Other contracts were approved without any requirement for participation by women- and minority-owned firms. McIver spoke in favor of a provision to maximize participation by women- and minority-owned firms on all Sound Transit contracts. But other board members suggested the provision might be overruled by Initiative 200, which prohibits the state from using race or ethnicity in deciding student admissions, employment or contract awards.
McIver countered, "Aren't we receiving federal money, and doesn't federal law have such provisions?" The Sound Transit board's attorney said that I-200 may well make such language either illegal or unenforceable.
How long we are going to allow African Americans to work against our interests when it is generally understood that they have their jobs because they are African American? Should we not at least talk about such people in our Black media and then on behalf of the community protest their position to the powers that want our vote?

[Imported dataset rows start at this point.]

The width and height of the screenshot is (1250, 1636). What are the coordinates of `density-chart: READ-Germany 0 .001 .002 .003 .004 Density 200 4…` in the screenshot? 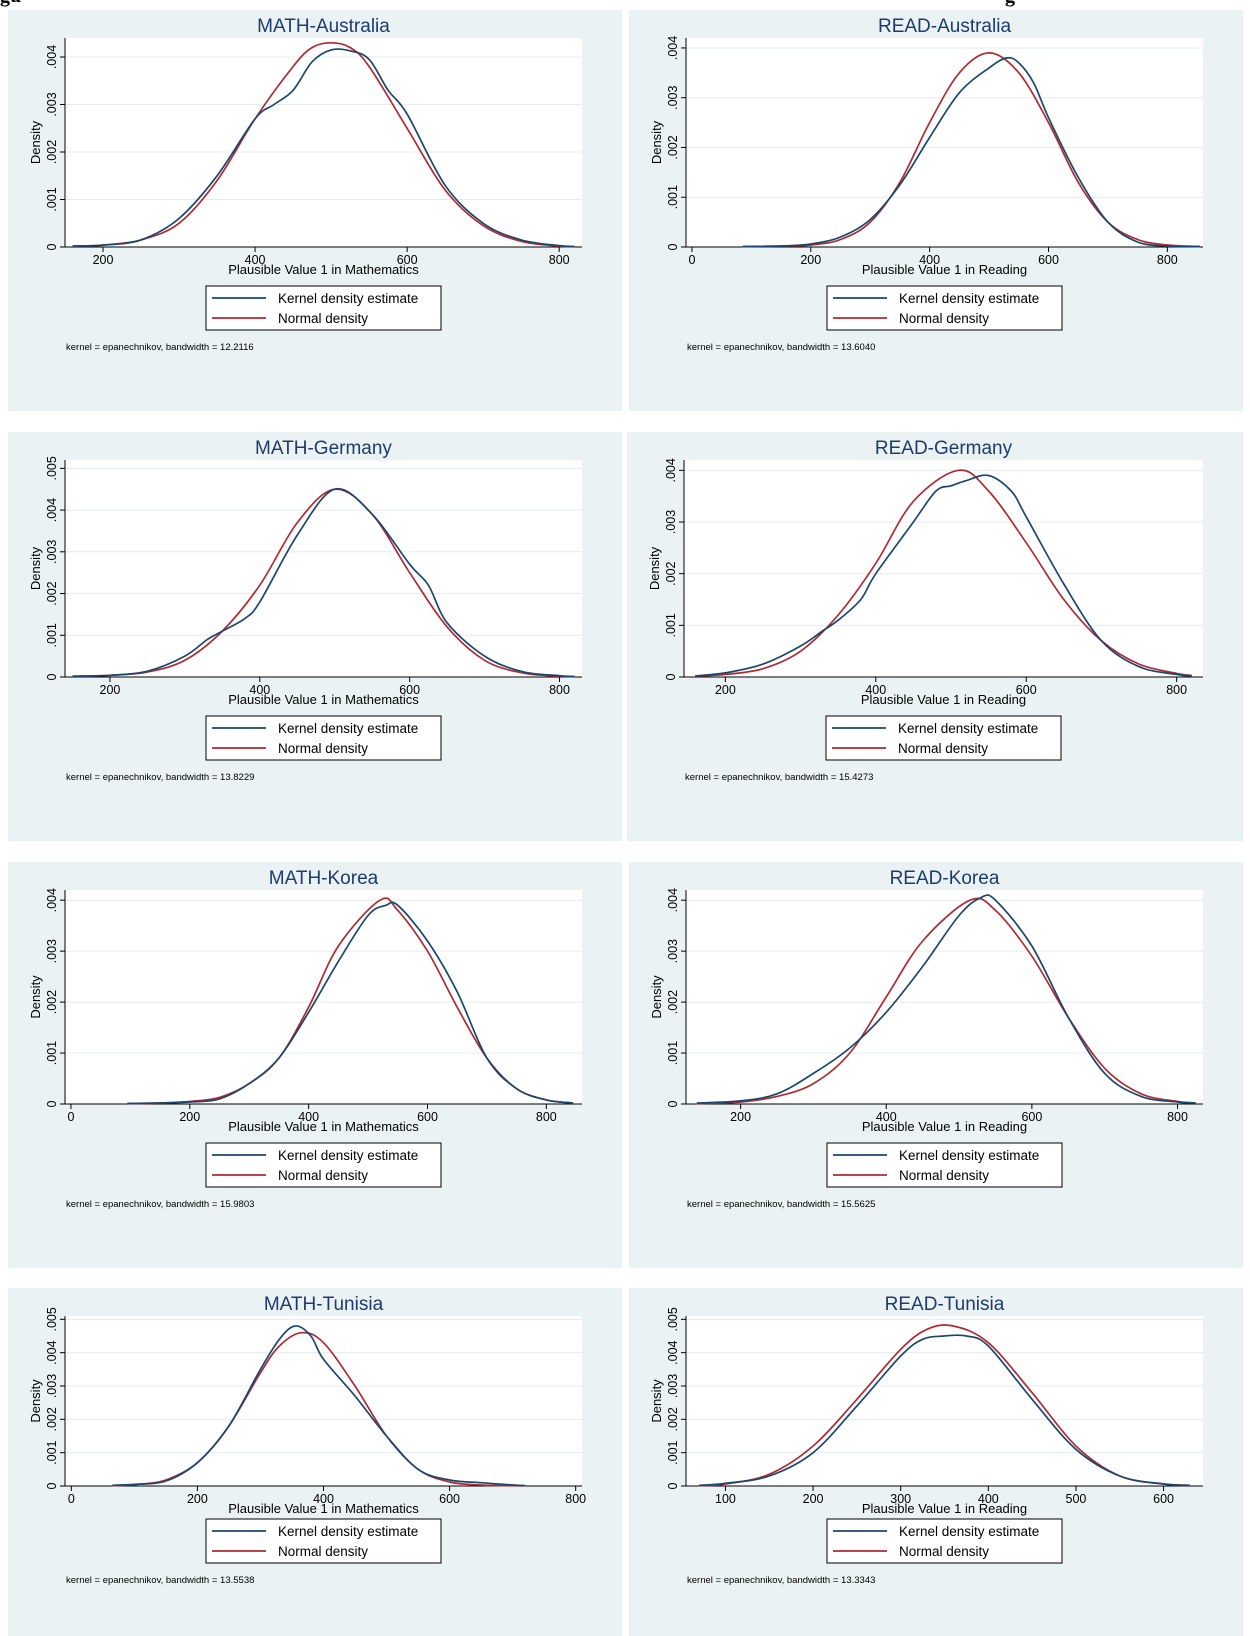 It's located at (925, 610).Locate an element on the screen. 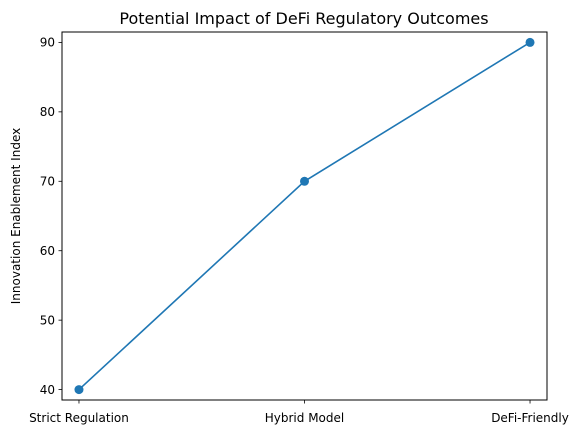 Image resolution: width=585 pixels, height=435 pixels. y-tick-label: 50 is located at coordinates (48, 320).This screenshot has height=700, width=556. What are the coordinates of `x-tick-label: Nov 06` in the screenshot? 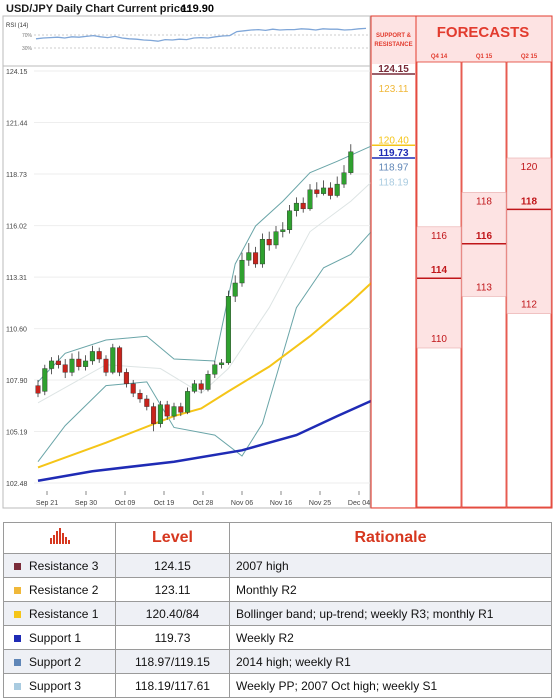 It's located at (242, 504).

We were called to the table two hours after the meeting started. We talked about the $87 million that was largely denied our people and about the discrimination experienced by the few contractors who are working, on the broken promises regarding Blacks getting our fair share and on how we have been experiencing such discrimination for 40 years.
I questioned whether the board – except for McIver – even cared. I believe their attorney was patently wrong about federal law. The doctrine of pre-emption (and the supremacy clause of the U.S. Constitution) make federal law applicable at all times where significant federal money is involved. Although I-200's supporters always said that I-200 would not prohibit outreach programs, no outreach was done for our community.
This event will be televised on public television, but what we really need is to not wait for the meeting to be rebroadcast, nor even to read this and weep. Instead, we need you to talk up what is going on, come to our rallies and help us keep the pressure on.
The CCJC is fighting for jobs and contracts for you — fight with us. As Frederick Douglass stated, "Power concedes nothing without a demand."
The Rev. Carl Livingston is a member of the Community Coalition for Contracts and Jobs.